::: Supplied passage
SurCo: Learning Linear SURrogates for COmbinatorial Nonlinear Optimization Problems

Authors: Aaron M Ferber, Taoan Huang, Daochen Zha, Martin Schubert, Benoit Steiner, Bistra Dilkina, Yuandong Tian

ICML 2023 | Conference PDF | Archive PDF | Plain Text | LLM Run Details

Reproducibility Variable Result LLM Response
Research Type Experimental We evaluate Sur Co in three settings: embedding table sharding (Zha et al., 2022a), photonic inverse design (Schubert et al., 2022), and nonlinear route planning (Fan et al., 2005). In the on-the-fly setting, Sur Co-zero achieves higher quality solutions in comparable or less runtime, thanks to the help of an efficient combinatorial solver. in Sur Co-prior, our method obtains better solutions in heldout problems compared to other methods that require training (e.g., reinforcement learning).
Researcher Affiliation Collaboration Aaron Ferber 1 Taoan Huang 1 Daochen Zha 2 Martin Schubert 3 Benoit Steiner 4 Bistra Dilkina 1 Yuandong Tian 3 ... 1Center for AI in Society, University of Southern California 2Rice University 3Meta AI, FAIR 4Anthropic.
::::::
::: Supplied entries
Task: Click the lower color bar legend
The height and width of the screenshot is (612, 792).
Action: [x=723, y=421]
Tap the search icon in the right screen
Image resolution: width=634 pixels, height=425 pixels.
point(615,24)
::::::
■ Prompt ■
Please quote the SurCo paper summary word for word, everything from "Reproducibility Variable Result" down to "(e.g., reinforcement learning).".

■ Finished exercise ■
Reproducibility Variable Result LLM Response
Research Type Experimental We evaluate Sur Co in three settings: embedding table sharding (Zha et al., 2022a), photonic inverse design (Schubert et al., 2022), and nonlinear route planning (Fan et al., 2005). In the on-the-fly setting, Sur Co-zero achieves higher quality solutions in comparable or less runtime, thanks to the help of an efficient combinatorial solver. in Sur Co-prior, our method obtains better solutions in heldout problems compared to other methods that require training (e.g., reinforcement learning).